Worker B review-thread triage for c84a4be36a94906ada15115dfabde33df51145ad.

Unresolved review threads triaged:

Thread Reviewer Triage Decision
r3377147372 Claude Optional filtered_alert? naming is readability-only; no behavior or merge risk found. Waived to avoid churn.
r3377147524 Claude Optional Duplicate boundary values can repeat the same Boundary in the measure-less path, but any? is idempotent and side-effect-free. No correctness blocker. Waived.
r3377147839 Claude Optional normalized_bencher_exit_code guard can be written more positively, but current condition is correct and covered. Waived.
r3377151207 Greptile Optional threshold_side? returns numeric-or-nil for truthiness. Current use is correct, including 0.0 truthiness. Waived.
r3377151231 Greptile Noise duplicate Same positive-guard readability point as Claude r3377147839. No code change.
r3377151283 Greptile Noise duplicate Same duplicate-boundary point as Claude r3377147524. No code change.

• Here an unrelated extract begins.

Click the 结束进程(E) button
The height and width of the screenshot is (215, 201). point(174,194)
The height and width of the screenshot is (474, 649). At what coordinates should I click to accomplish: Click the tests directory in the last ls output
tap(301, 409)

Validation run from the PR head:

  • script/ci-changes-detector origin/main -> Benchmark scripts; recommends Lint (Ruby + JS).
  • bundle exec rubocop benchmarks/lib/bencher_report.rb benchmarks/track_benchmarks.rb benchmarks/spec/bencher_report_spec.rb benchmarks/spec/track_benchmarks_spec.rb -> 4 files inspected, no offenses. RuboCop printed existing rubocop-ast deprecation warnings only.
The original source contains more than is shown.